That is the view slowly dawning on U.S. military analysts, who privately are asking whether the cost of ousting Saddam Hussein has grown so large that "victory" will constitute a strategic defeat of historic proportions. At best, even assuming Saddam's ouster, the Bush administration may be looking at an indefinite period of governing something akin to a California-size Gaza Strip.
The chilling realization is spreading in Washington that Bush's Iraqi debacle may be the mother of all presidential miscalculations an extraordinary blend of Bay of Pigs-style wishful thinking with a "Black Hawk Down" reliance on special operations to wipe out enemy leaders as a short-cut to victory. But the magnitude of the Iraq disaster could be far worse than either the Bay of Pigs fiasco in Cuba in 1961 or the bloody miscalculations in Somalia in 1993.
In both those cases, the U.S. government showed the tactical flexibility to extricate itself from military misjudgments without grave strategic damage.
The CIA-backed Bay of Pigs invasion left a small army of Cuban exiles in the lurch when the rosy predictions of popular uprisings against Fidel Castro failed to materialize. To the nation's advantage, however, President John Kennedy applied what he learned from the Bay of Pigs that he shouldn't blindly trust his military advisers to navigate the far more dangerous Cuban missile crisis in 1962.

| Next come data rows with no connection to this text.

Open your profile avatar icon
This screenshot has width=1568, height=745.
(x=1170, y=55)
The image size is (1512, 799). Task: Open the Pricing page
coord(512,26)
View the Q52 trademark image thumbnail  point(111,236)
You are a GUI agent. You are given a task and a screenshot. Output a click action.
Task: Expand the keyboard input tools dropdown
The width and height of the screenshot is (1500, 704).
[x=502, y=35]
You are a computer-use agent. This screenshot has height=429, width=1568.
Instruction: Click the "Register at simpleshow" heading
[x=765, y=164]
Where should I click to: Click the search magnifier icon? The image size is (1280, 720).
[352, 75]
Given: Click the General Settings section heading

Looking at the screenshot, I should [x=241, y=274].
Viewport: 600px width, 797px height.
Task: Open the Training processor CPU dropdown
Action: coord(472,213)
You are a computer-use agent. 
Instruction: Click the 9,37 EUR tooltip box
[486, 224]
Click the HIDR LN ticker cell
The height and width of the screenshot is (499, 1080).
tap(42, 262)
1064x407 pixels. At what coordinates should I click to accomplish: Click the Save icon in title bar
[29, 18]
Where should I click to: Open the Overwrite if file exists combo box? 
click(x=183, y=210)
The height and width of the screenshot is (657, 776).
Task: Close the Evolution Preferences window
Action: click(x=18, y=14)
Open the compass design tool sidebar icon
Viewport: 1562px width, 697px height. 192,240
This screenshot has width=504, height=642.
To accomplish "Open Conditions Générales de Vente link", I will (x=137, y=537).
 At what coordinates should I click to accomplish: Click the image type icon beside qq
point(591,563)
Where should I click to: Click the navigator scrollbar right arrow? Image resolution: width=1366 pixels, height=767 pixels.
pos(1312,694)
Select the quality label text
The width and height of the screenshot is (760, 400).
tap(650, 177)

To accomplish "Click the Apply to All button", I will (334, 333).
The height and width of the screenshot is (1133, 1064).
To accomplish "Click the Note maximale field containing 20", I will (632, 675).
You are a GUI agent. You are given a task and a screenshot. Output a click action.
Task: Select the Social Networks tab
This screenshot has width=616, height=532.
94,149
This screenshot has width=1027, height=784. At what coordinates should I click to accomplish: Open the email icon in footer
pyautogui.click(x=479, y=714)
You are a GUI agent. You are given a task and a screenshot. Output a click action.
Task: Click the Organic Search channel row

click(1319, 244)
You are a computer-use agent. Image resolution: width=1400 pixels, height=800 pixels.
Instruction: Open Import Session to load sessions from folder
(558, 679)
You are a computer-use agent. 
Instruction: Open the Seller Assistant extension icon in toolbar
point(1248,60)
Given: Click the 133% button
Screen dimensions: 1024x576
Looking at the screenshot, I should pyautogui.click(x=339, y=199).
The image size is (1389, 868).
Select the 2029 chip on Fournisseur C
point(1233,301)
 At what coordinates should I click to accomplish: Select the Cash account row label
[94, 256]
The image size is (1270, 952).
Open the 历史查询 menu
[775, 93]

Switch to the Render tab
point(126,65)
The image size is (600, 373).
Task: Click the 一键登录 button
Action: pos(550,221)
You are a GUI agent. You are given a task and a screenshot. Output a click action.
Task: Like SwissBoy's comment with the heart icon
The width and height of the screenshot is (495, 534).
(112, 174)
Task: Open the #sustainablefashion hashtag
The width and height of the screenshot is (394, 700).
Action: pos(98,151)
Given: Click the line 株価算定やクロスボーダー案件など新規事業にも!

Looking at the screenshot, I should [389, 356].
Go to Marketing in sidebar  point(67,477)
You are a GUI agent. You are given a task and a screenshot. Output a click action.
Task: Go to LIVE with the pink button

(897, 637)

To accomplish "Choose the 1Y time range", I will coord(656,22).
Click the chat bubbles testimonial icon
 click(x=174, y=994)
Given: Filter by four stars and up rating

The botched "Black Hawk Down" raid in Mogadishu cost the lives of 18 U.S. soldiers, but President Bill Clinton then cut U.S. losses by recognizing the hopelessness of the leadership-decapitation strategy and withdrawing American troops from Somalia. Similarly, President Ronald Reagan pulled out U.S. forces from Lebanon in 1983 after a suicide bomber killed 241 Marines who were part of a force that had entered Beirut as peace-keepers but found itself drawn into the middle of a brutal civil war.
The Bush Strategy
Few analysts today, however, believe that George W. Bush and his senior advisers, including Vice President Dick Cheney and Defense Secretary Donald Rumsfeld, have the common sense to swallow the short-term bitter medicine of a cease-fire or a U.S. withdrawal. Rather than face the political music for admitting to the gross error of ordering an invasion in defiance of the United Nations and then misjudging the enemy, these U.S. leaders are expected to push forward no matter how bloody or ghastly their future course might be.
Without doubt, the Bush administration misjudged the biggest question of the war: "Would the Iraqis fight?" Happy visions of rose petals and cheers have given way to a grim reality of ambushes and suicide bombs.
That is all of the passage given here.